> [Stored data entries]:

━━━━

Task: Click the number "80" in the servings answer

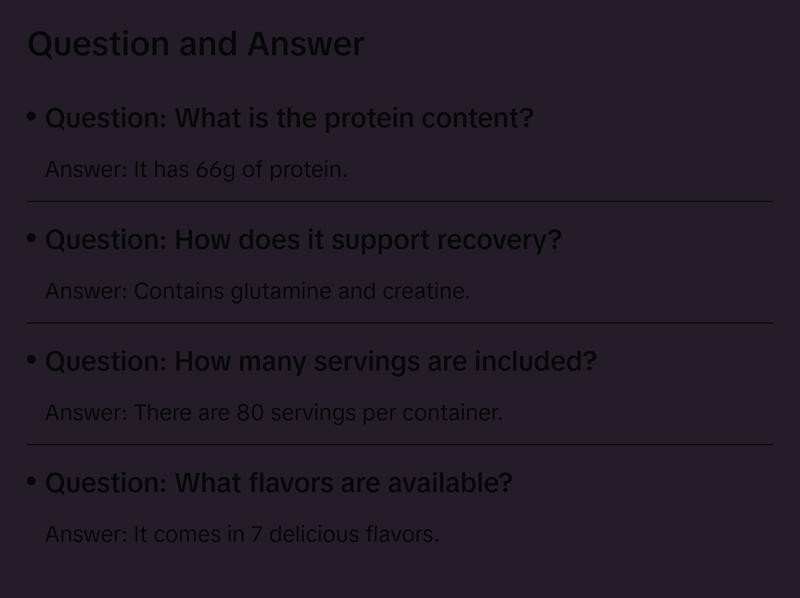Action: (x=250, y=412)
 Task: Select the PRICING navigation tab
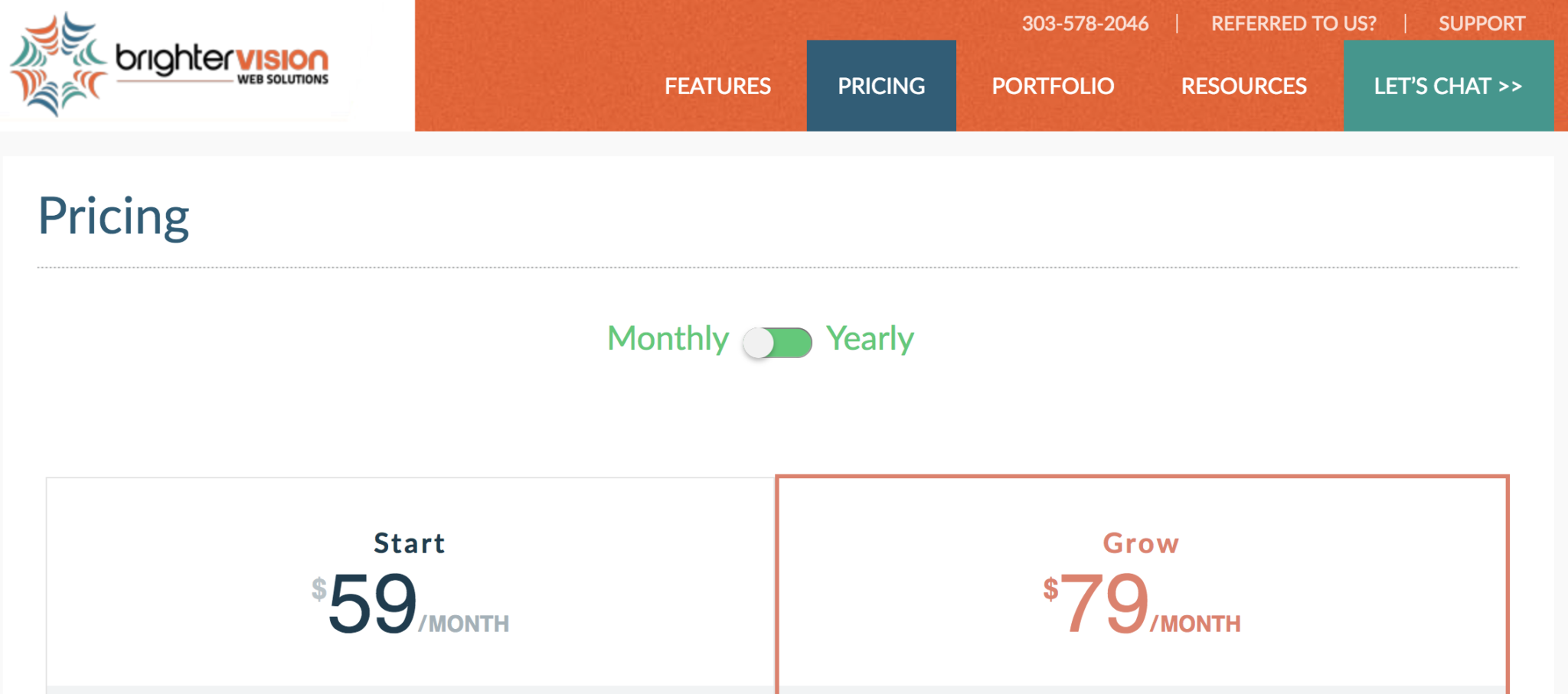881,85
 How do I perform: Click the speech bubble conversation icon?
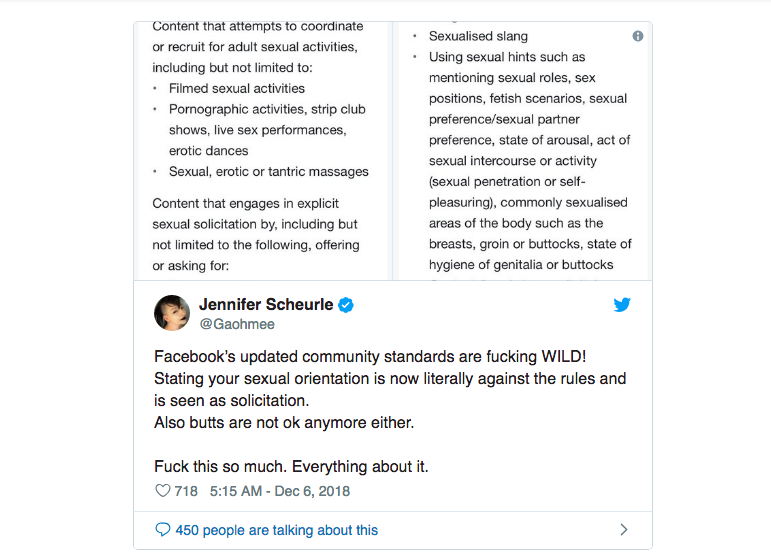click(x=163, y=530)
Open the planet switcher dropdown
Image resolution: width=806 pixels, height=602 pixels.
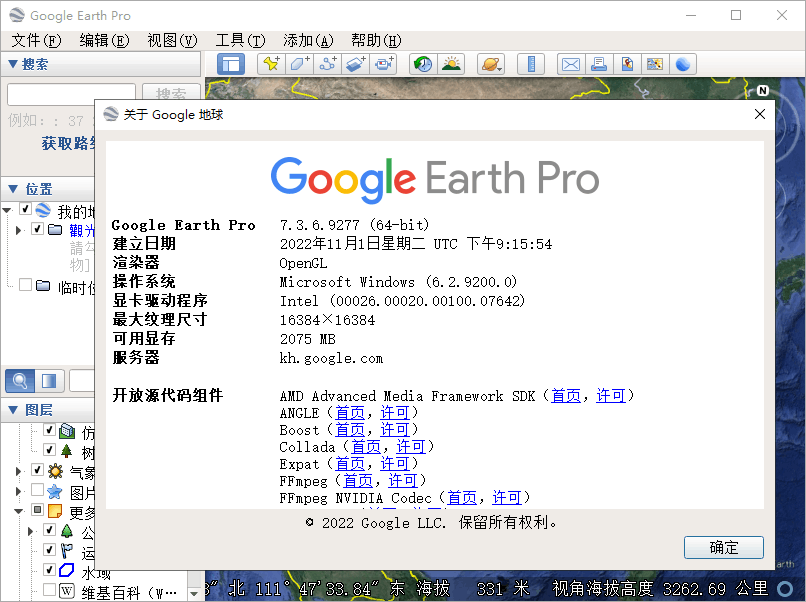(x=491, y=64)
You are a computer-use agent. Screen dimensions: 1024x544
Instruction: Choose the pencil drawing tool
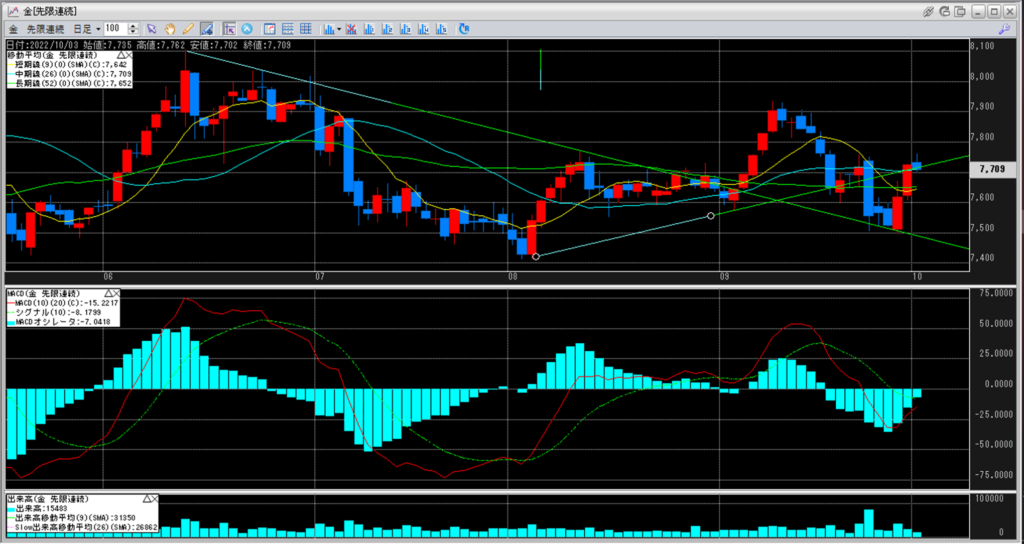click(188, 29)
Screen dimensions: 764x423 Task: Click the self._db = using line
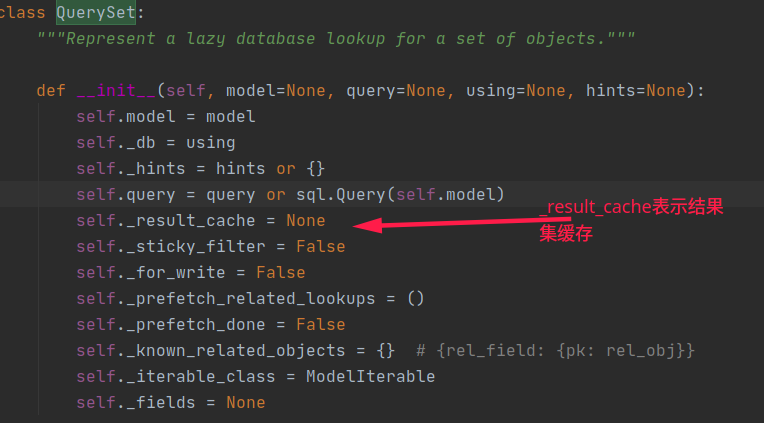pos(155,142)
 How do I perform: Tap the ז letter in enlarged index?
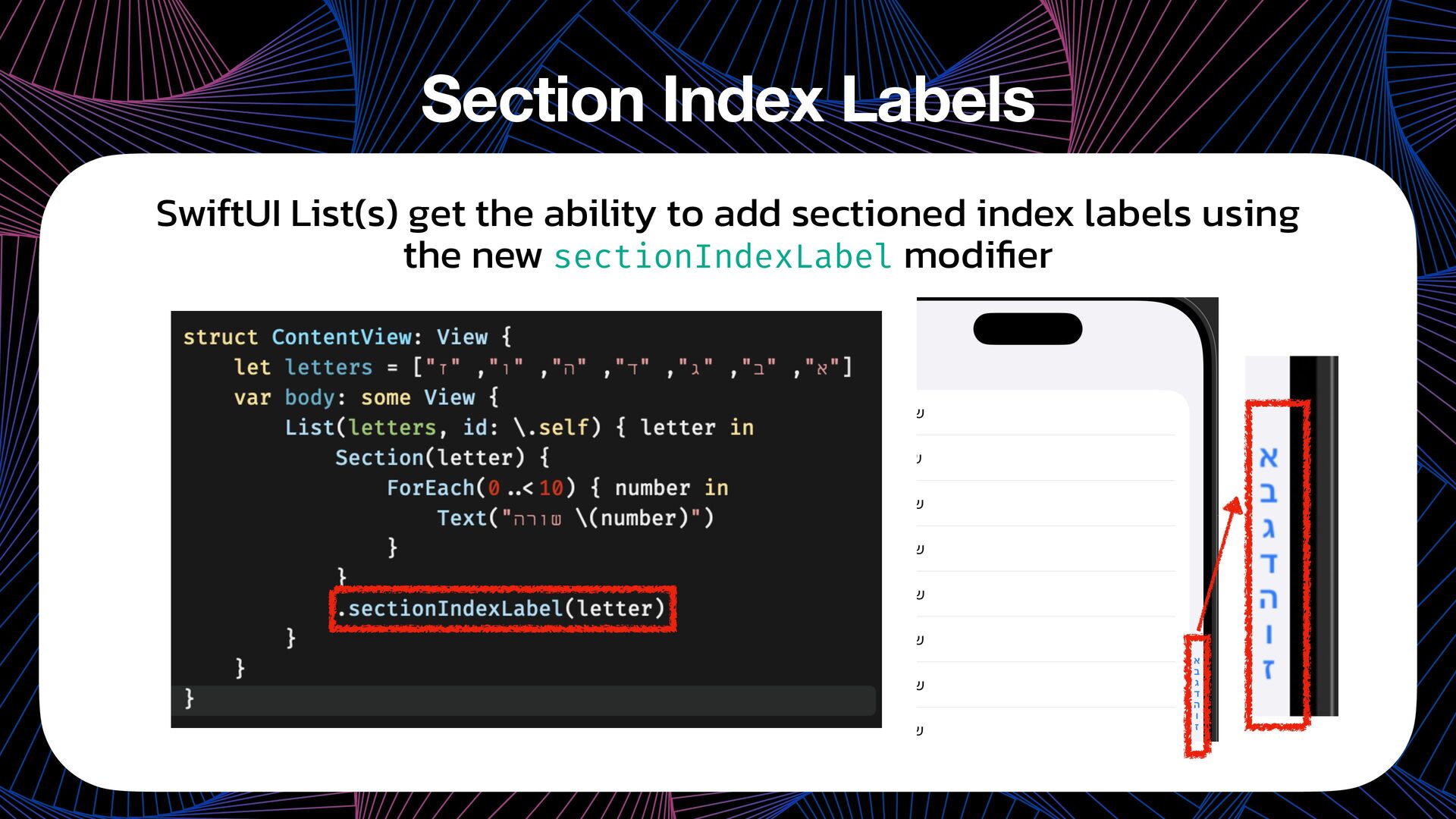(1269, 669)
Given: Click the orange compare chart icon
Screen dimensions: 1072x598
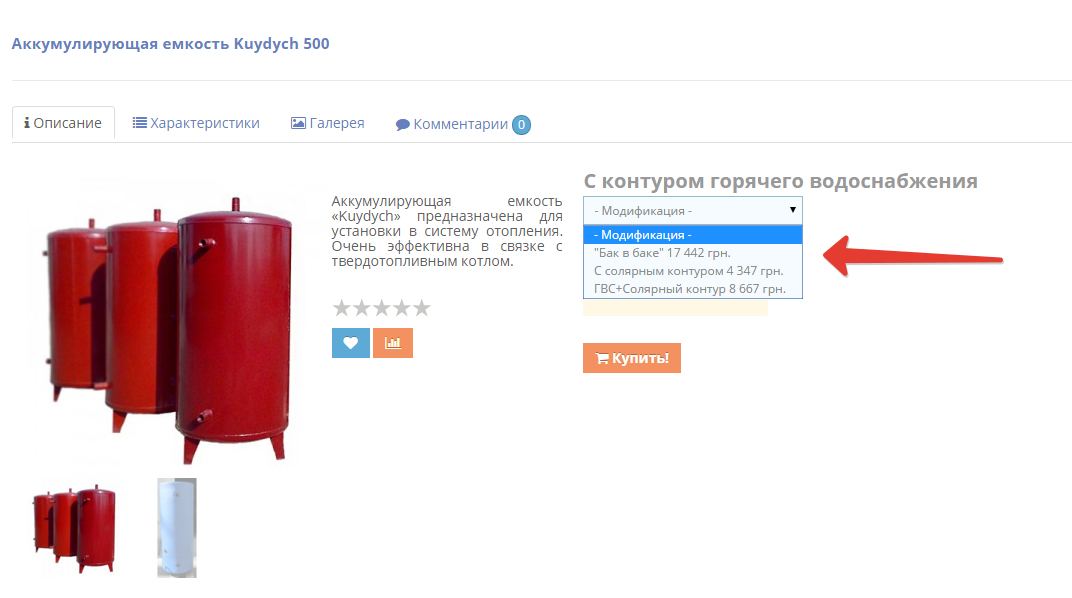Looking at the screenshot, I should (392, 343).
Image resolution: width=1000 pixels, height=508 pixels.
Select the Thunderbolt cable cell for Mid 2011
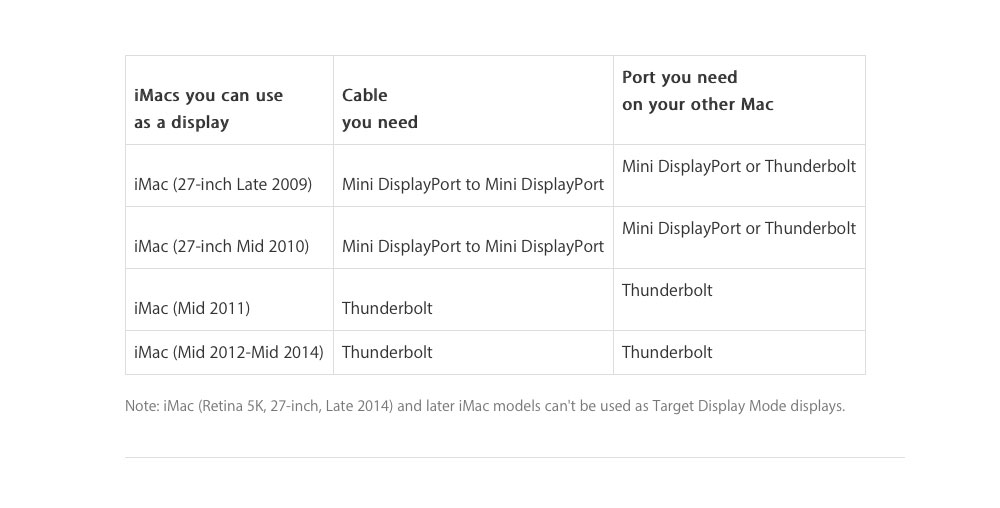(x=473, y=300)
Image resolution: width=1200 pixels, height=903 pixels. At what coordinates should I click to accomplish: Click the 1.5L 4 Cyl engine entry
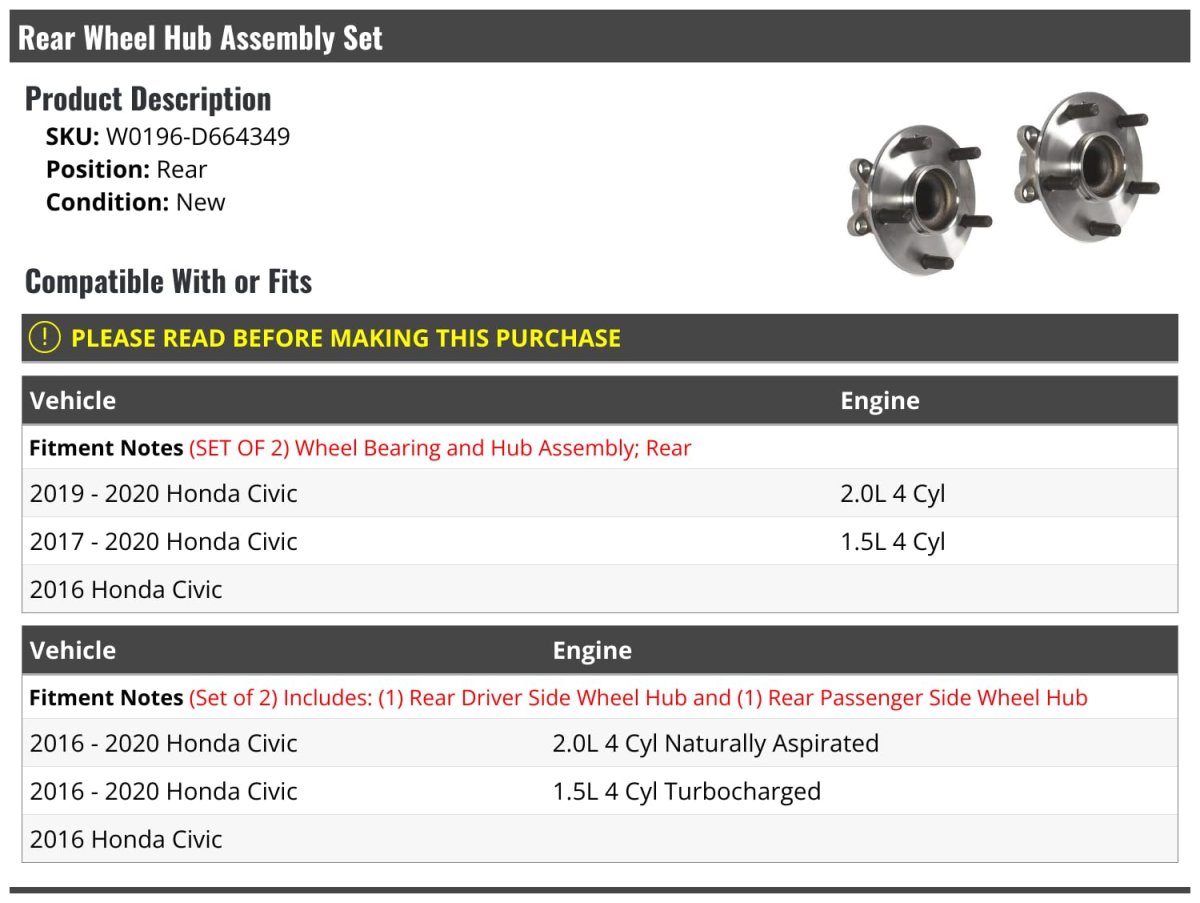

━━━━

> [INSTRUCTIONS TO FOLLOW]: Starting from the first line of the entries above, print each line exactly until the line containing "Image resolution: width=1000" has been printed, and skip the pictures.

> [ANSWER SPACE]:
Task: Click the number "80" in the servings answer

Action: (x=250, y=412)
 Task: Select the PRICING navigation tab
881,85
 How do I perform: Click the speech bubble conversation icon?
click(x=163, y=530)
Open the planet switcher dropdown
Image resolution: width=806 pixels, height=602 pixels.
(x=491, y=64)
You are a computer-use agent. Screen dimensions: 1024x544
Instruction: Choose the pencil drawing tool
click(188, 29)
Screen dimensions: 764x423 Task: Click the self._db = using line
pos(155,142)
 How do I perform: Tap the ז letter in enlarged index?
(1269, 669)
Given: Click the orange compare chart icon
Screen dimensions: 1072x598
Looking at the screenshot, I should (392, 343).
Image resolution: width=1000 pixels, height=508 pixels.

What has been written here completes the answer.